On 12/10/12 11:25 AM, "Ralph Castain" <rhc_at_[hidden]> wrote:
>On Dec 10, 2012, at 10:15 AM, "Barrett, Brian W" <bwbarre_at_[hidden]>
>> On 12/8/12 7:59 PM, "Ralph Castain" <rhc_at_[hidden]> wrote:
>>> WHAT: Enable both OPAL and libevent thread support by default
>>> WHY: We need to support threaded operations for MPI-3, and for
>>> Enabling thread support by default is the only way to
>>> ensure we fix all the problems.
>>> WHEN: COB, Thurs Dec 13
>>> This was a decision reached at the OMPI Developers meeting, so the RFC
>>> mostly just a "heads up" to everyone that this will happen. We spent
>>> time recently profiling the impact on performance and found it to be
>>> significant: 100ns in shared memory latency, and a similar number to
>>> message latency. However, without setting the support "on" by default,
>>> will never address those problems. Thus, the group decided that we
>>> enable support by default and being a concerted effort to reduce and/or
>>> remove the performance impact.
>> Thinking about this on the way home Friday, I'm not sure we need to go
>> quite that far. I think we do want to enable MPI_THREAD_MULTIPLE by
>> default to cause all the locks to be "on" by default. I'm not sure we
>> need to enable progress threads at this point; the question is do we
>> to take a top-down approach, where we turn on the locks all the time for
>> everything (expensive) and pare down what actually needs locking for
>> btl callbacks or do we leave off all the locking by default (when thread
>> count == 1) and only turn on always-lock locks for the code paths that
>> will deal with async callbacks from the BTLs. I'm split on the issue.

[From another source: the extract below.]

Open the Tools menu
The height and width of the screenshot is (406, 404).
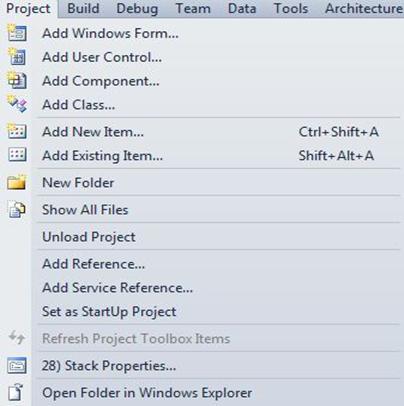pyautogui.click(x=291, y=8)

>I viewed this in a different light. The question of thread_multiple is a
>separate one. From my perspective, if we say we are going to support
>MPI-3's async progress, then I don't see how we avoid the OPAL thread
>support being "on" all the time.
>Likewise, if the ORTE wireup methods have to support async behavior, then
>we have to build the event lib with thread support.
>So it seems to me that the best path forward is to turn both "on" by
>default, then learn how to live with that situation.
It depends on what you mean by "on". Thread support is always "on" these
days, meaning that opal_mutex_lock does, in fact, have a mutex that
locks/unlocks. The question is what the value of opal_using_threads() is
(i.e., is OPAL_THREAD_LOCK a lock or not?). In some ways, it doesn't need
to be (i.e., attributes still don't require the big attribute lock in
MPI_THREAD_SINGLE). The problem is that because we protect many of the
base data structures internally (like free lists) instead of externally,
it's hard to be thread safe for the small portions of the PML, OSC, and
runtime components that need thread safety for progress without enabling
thread safety in a whole lot of other places.
Brian W. Barrett
Scalable System Software Group
Sandia National Laboratories